Matson Navigation provides the 40-foot container and free shipping of the marine debris from Neighbor Islands to O'ahu where Schnitzer Steel, a metal recycling company, cuts the nets into smaller pieces before they are delivered to the Covanta H-power Plant in Kapolei. There, they are burned and converted to electricity for the City and County of Honolulu.
The vast majority of nets shipped last weekend were pulled off the remote and rocky Ka'ū coastline. Also shipped were six large net bundles, weighing 1,200 lbs., pulled out of the ocean by boaters in West Hawai'i and dropped off at Honokōhau Harbor earlier in 2017.
Megan Lamson operates the winch to putt nets into the truck to ship them to an electrical plant. Hawai`i Wildlife Fund Photo
Lamson said that the Hawai`i Wildlife Fund is "committed to removing marine debris from along our shorelines and working with local residents, businesses and government representatives to reduce the amount of plastic that finds its way into the ocean. Plastic pollution is a serious problem that now impacts most life forms that live in the ocean or use the ocean as a food source. But, it's a problem with an obvious solution. We must start reducing our usage of plastics, especially single-use plastics in order to protect the health of the ocean, and the health of the wildlife and people who depend on the ocean - all of us!"

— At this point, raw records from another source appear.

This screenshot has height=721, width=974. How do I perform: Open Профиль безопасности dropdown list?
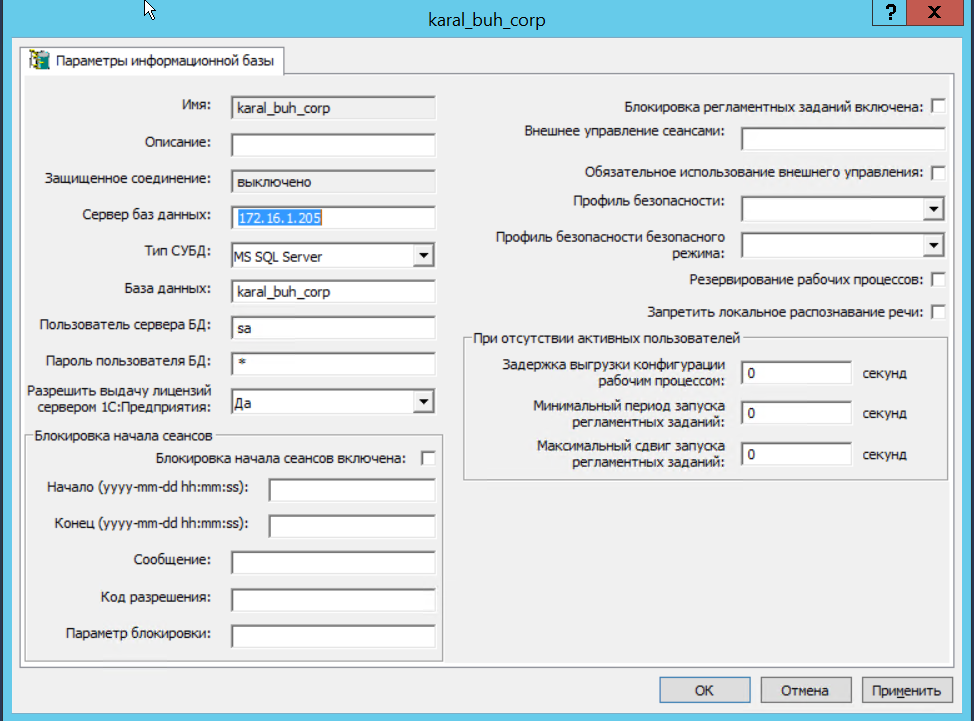click(x=934, y=208)
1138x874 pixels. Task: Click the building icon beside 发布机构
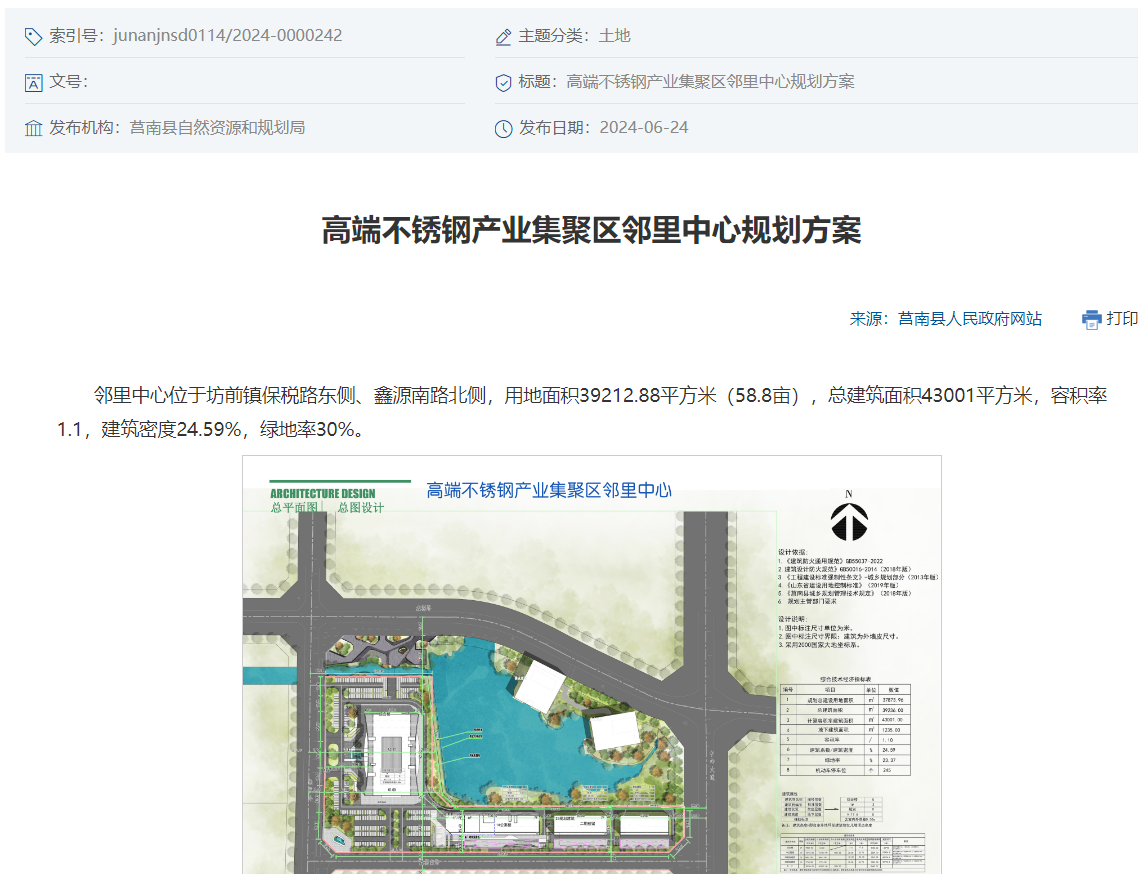click(33, 128)
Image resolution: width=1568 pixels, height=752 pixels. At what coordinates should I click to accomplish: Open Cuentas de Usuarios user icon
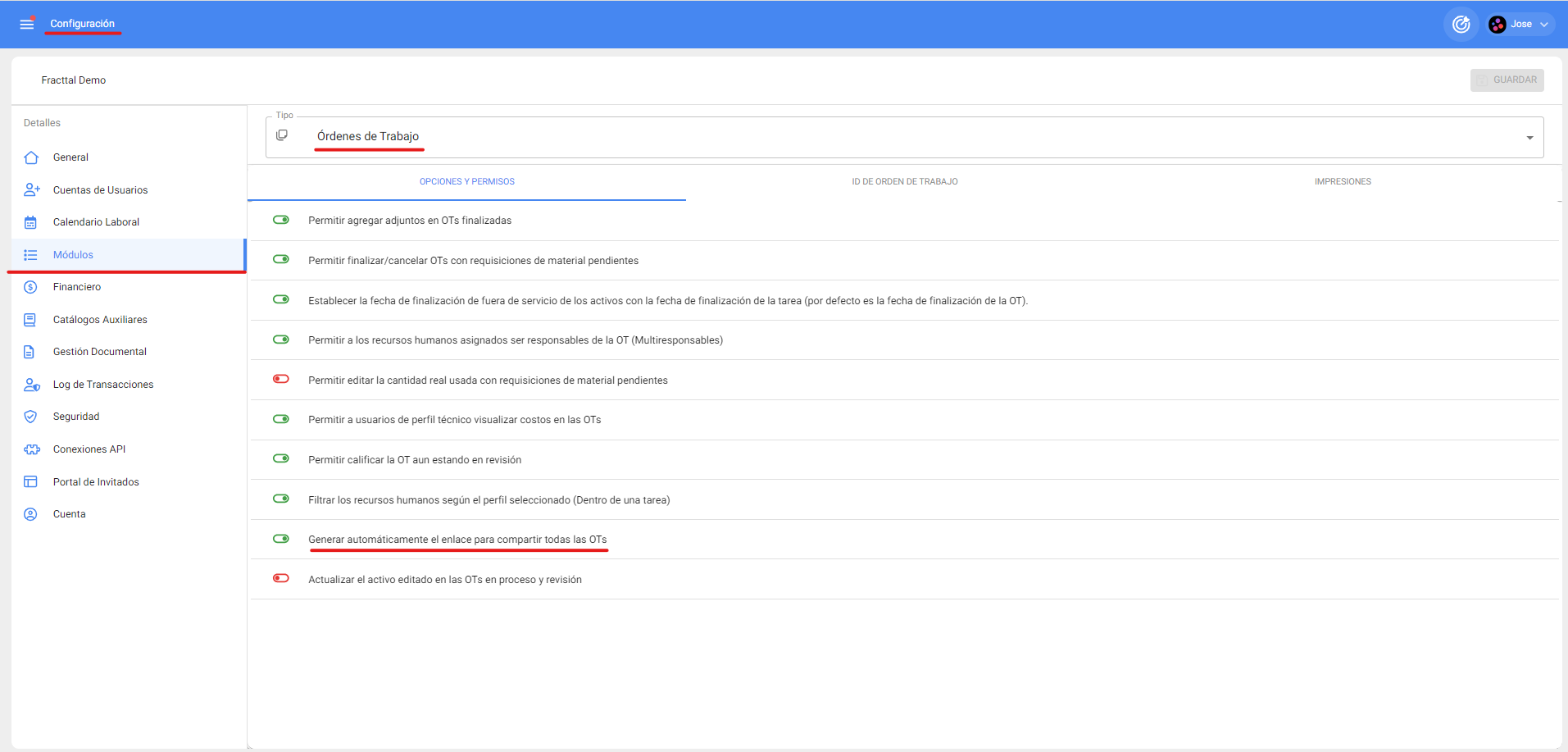click(x=31, y=190)
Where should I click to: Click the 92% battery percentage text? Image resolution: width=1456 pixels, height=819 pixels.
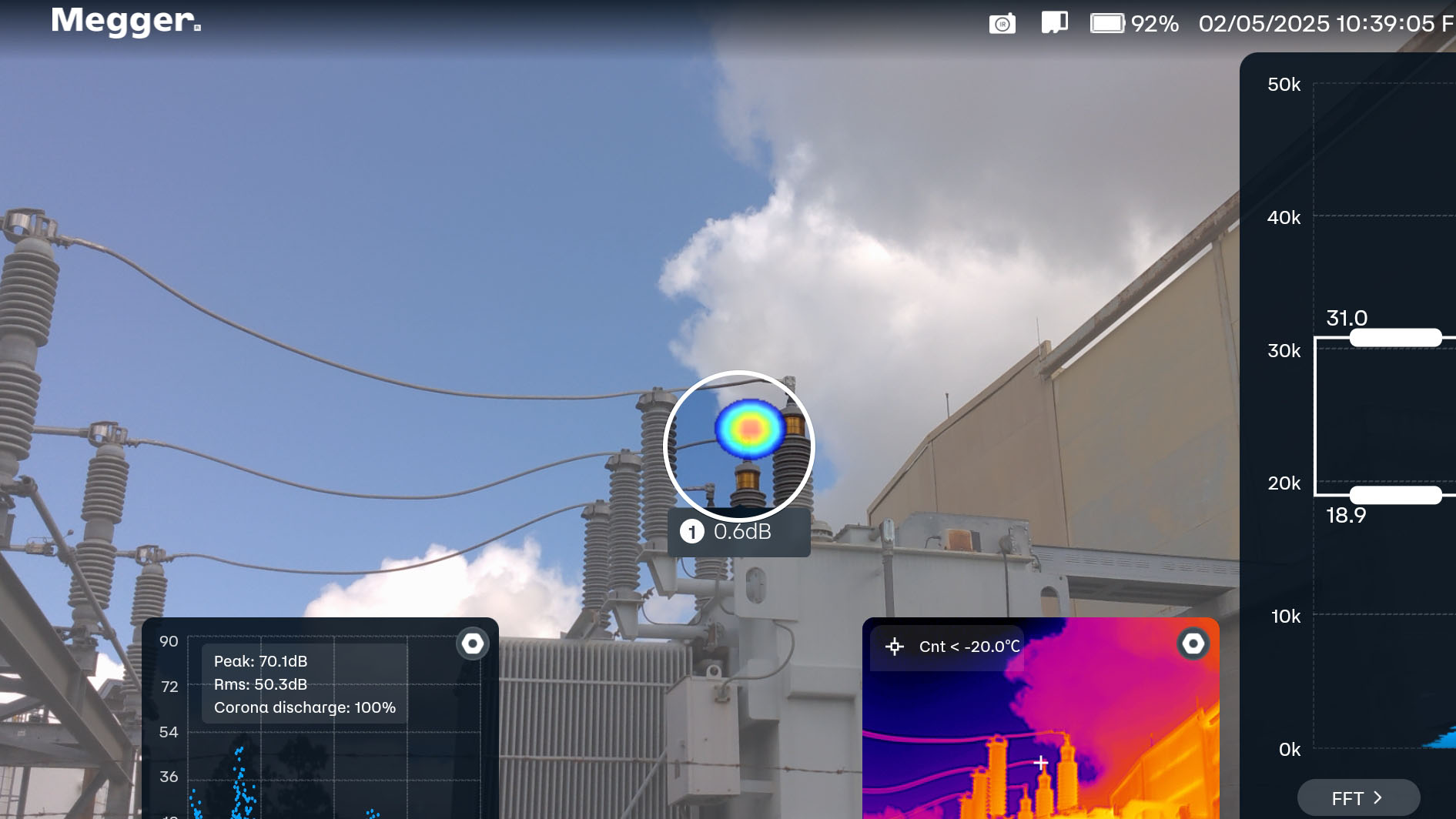[1154, 24]
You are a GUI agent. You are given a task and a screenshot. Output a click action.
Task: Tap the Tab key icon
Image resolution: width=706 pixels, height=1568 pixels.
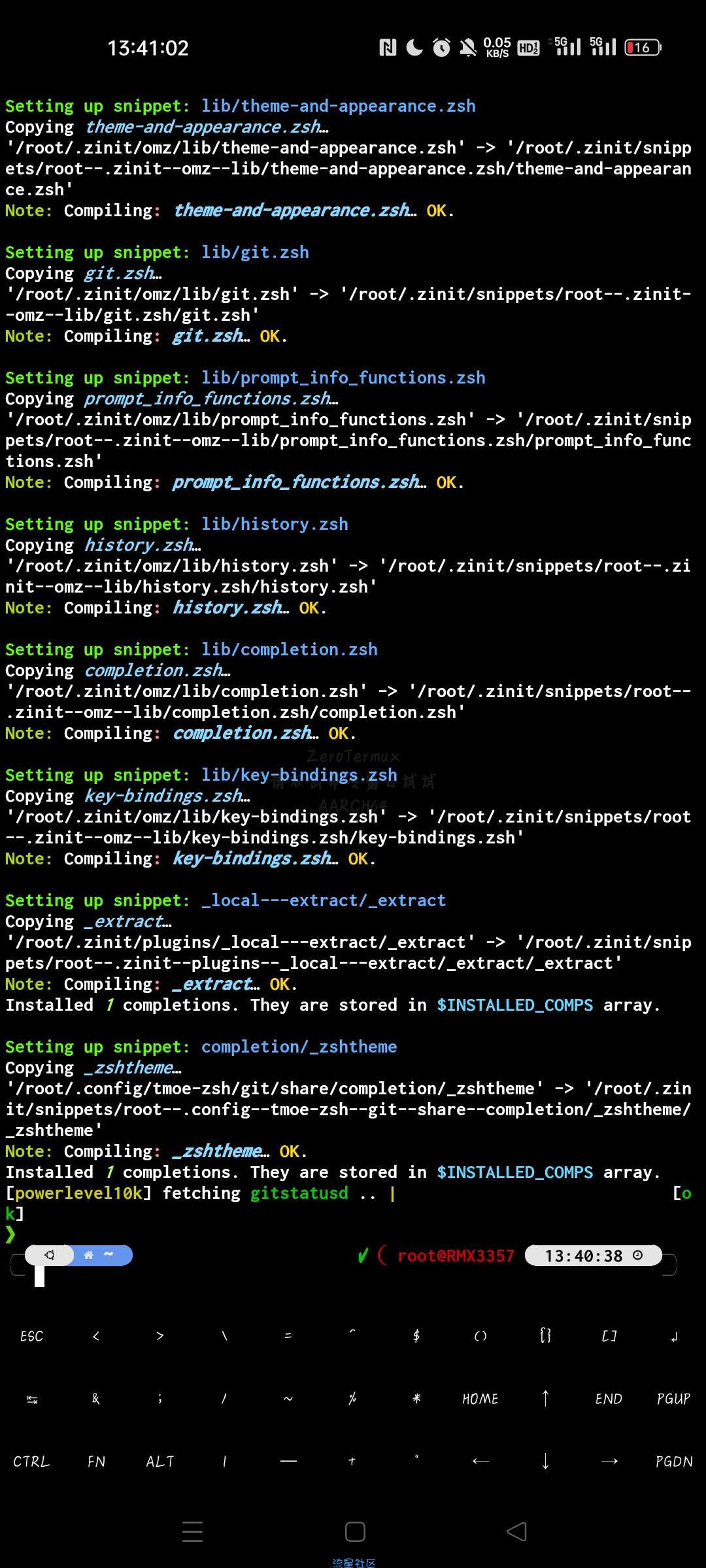pyautogui.click(x=32, y=1399)
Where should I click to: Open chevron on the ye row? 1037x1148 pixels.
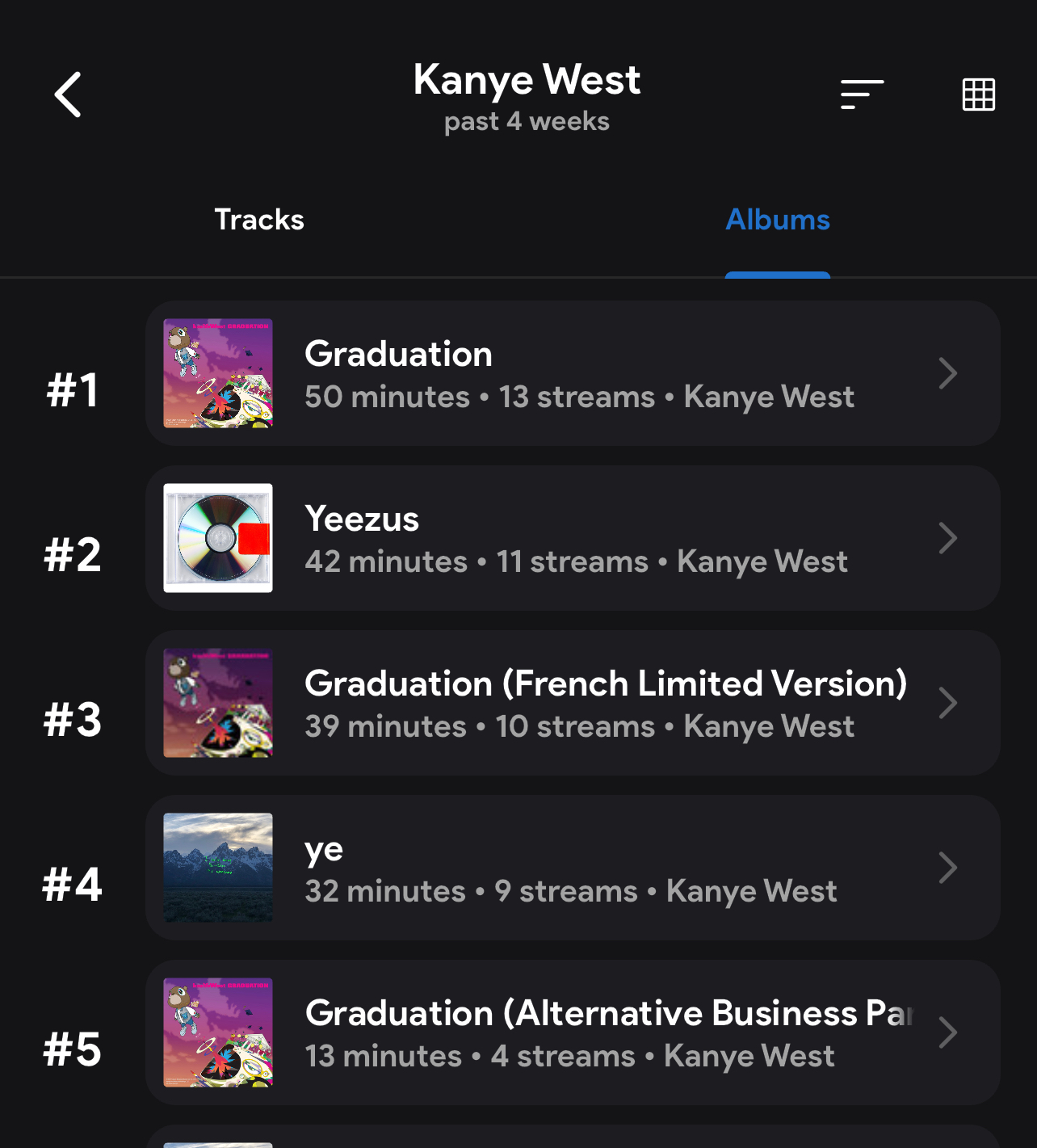click(x=948, y=868)
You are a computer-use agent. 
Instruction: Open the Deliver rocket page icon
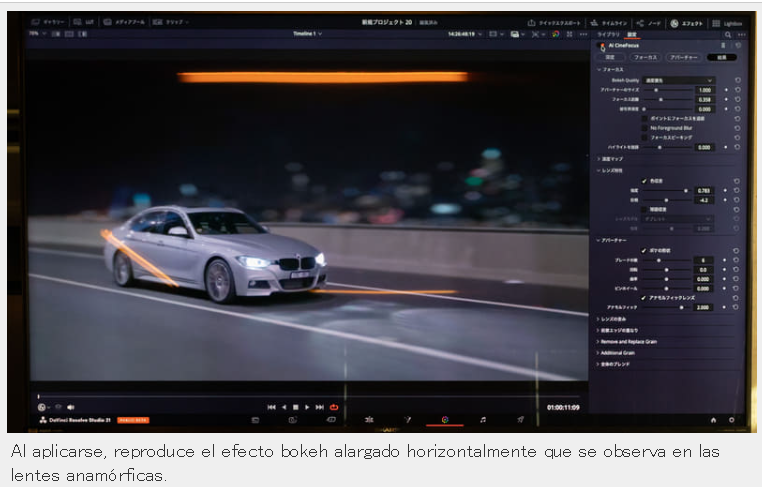520,419
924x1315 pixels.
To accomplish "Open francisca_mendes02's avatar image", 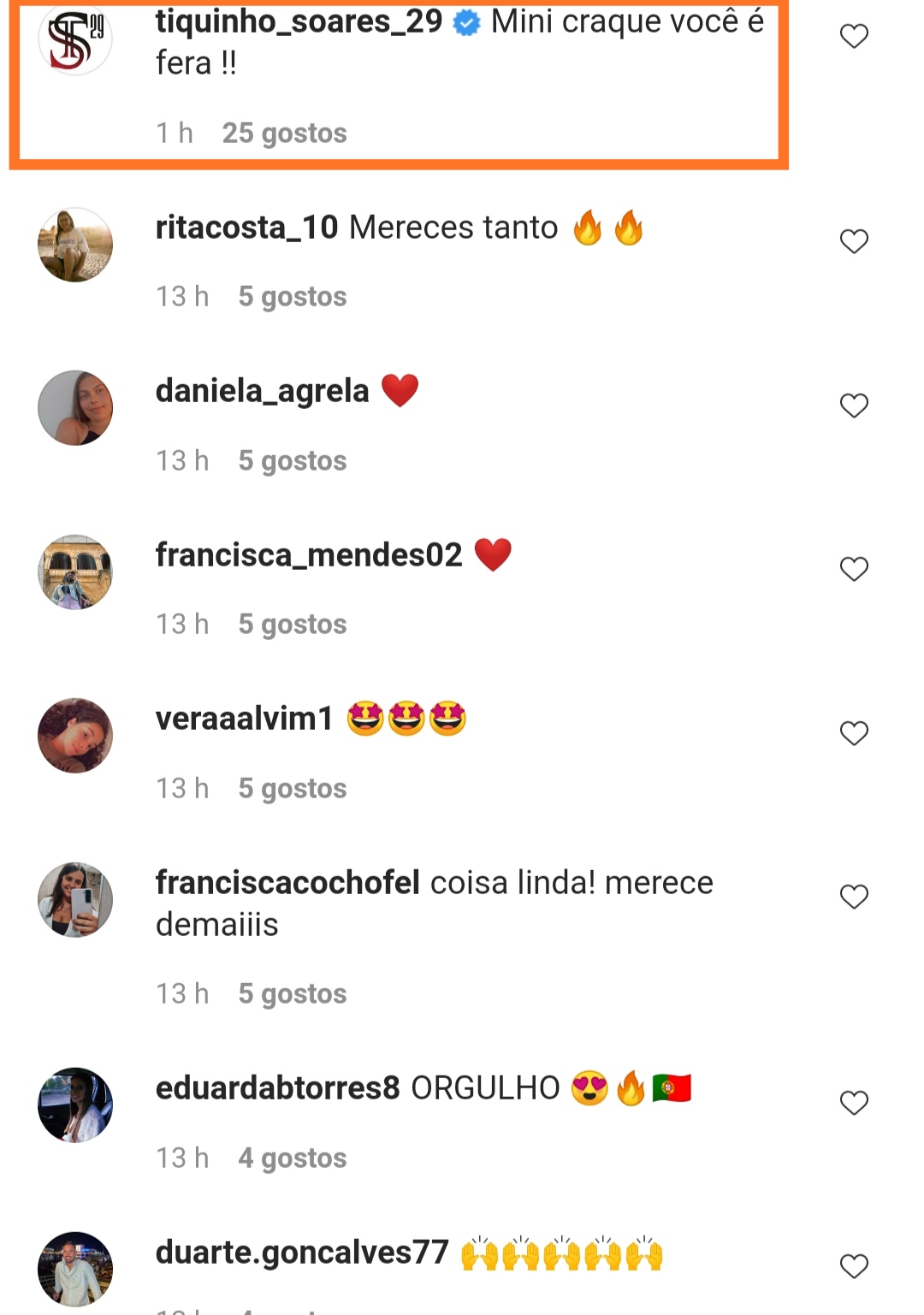I will tap(75, 572).
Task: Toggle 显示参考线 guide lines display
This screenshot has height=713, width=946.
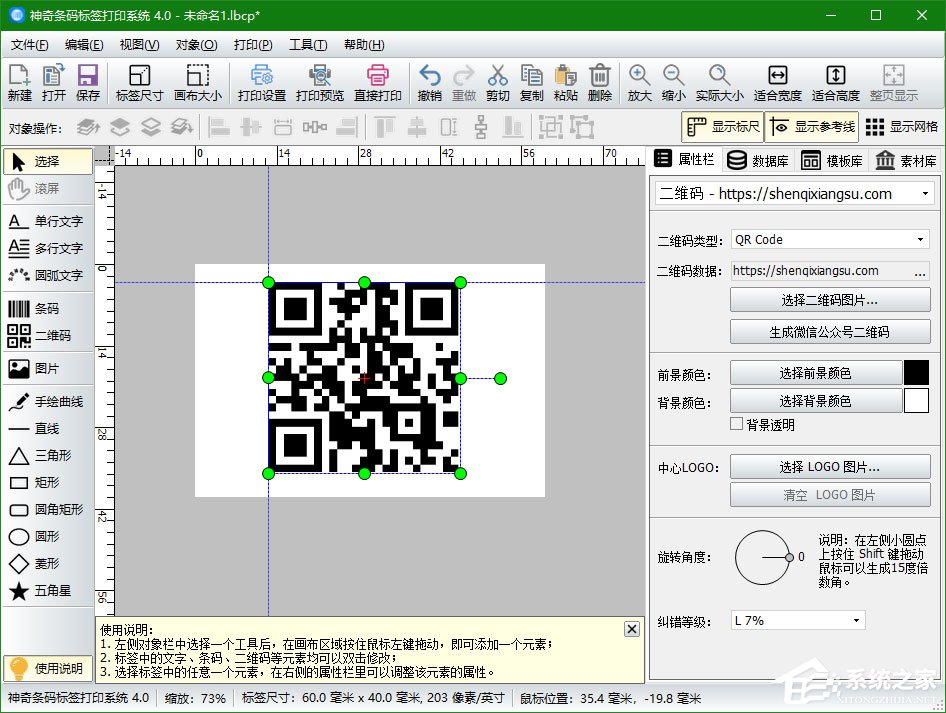Action: tap(811, 127)
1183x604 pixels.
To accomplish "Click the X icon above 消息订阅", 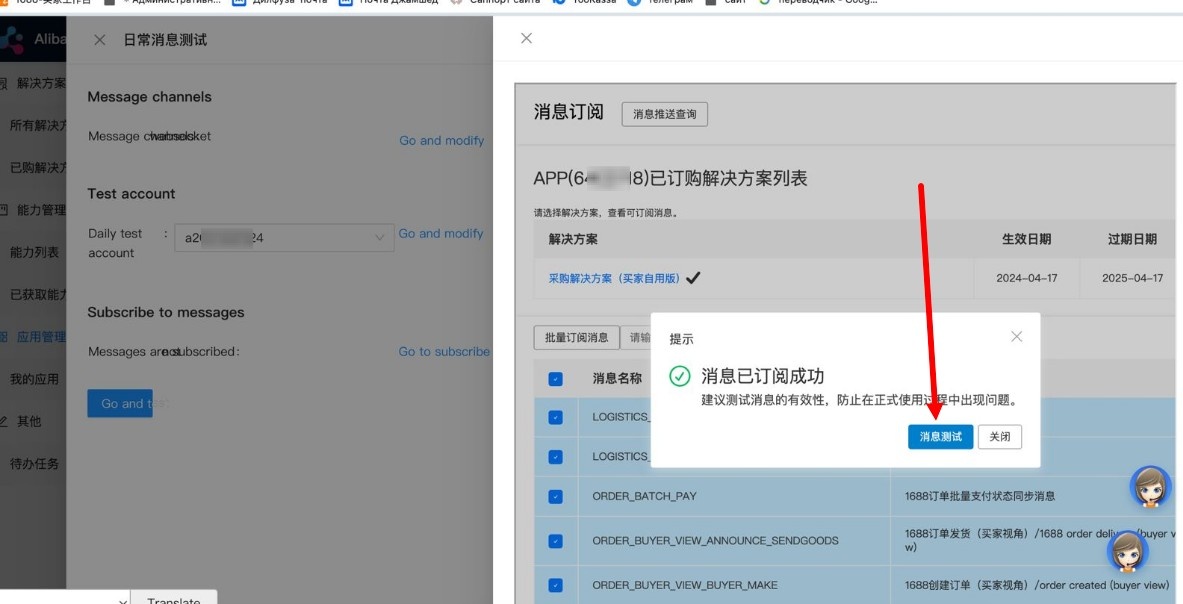I will click(526, 38).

Hei Demonstration, Wed, April 12, 10 a.m. – 12 p.m., Kīlauea Visitor Center lānai in Hawai‘i Volcanoes National Park. No‘el Tagab-Cruz teaches protocol and meaning behind traditional Hawaiian string figures that are used with oli (chants) to tell stories and connect with elements around us. Free; park entrance fees apply.
Red Cross Volunteermeeting, Thu, April 13, 7 p.m., HOVE Road Maintenance Corp. office. For volunteers and those interested in becoming volunteers. Hannah Uribes, 929-9953
Recycling at Nā‘ālehu School, Sat, April 15, 9 a.m. – 1 p.m., Nā‘ālehu School Gym. Redeem your HI-5 sorted by type; receive 5 cents per container and additional 20 cents per pound on all aluminum. Atlas Recycling donates 20 cents per pound on all aluminum redeemed to the school. 939-2413, ext. 230.
Kahuku Unit of Hawai`i Volcanoes National Park offers a two-mile, two- hour guided hike on Saturday. NPS Photo
Realms and Divisions of Kahuku on Sat, April 15 from 9:30a.m. to11:30 a.m., is a moderately-difficult two-mile, two-hour guided hike on Kahuku Unit's newest trail, Pu'u Kahuku. Experience the sense of place that evolves through the inter-relationship of nature and culture. Explore the realms and divisions of the traditional Hawaiian classification system at Kahuku. Enter the Kahuku unit of Hawai'i Volcanoes National Park on the mauka (uphill) side of Highway 11 near mile marker 70.5, and meet near the parking area. Sturdy footwear, water, rain gear, sun protection, and a snack are recommended.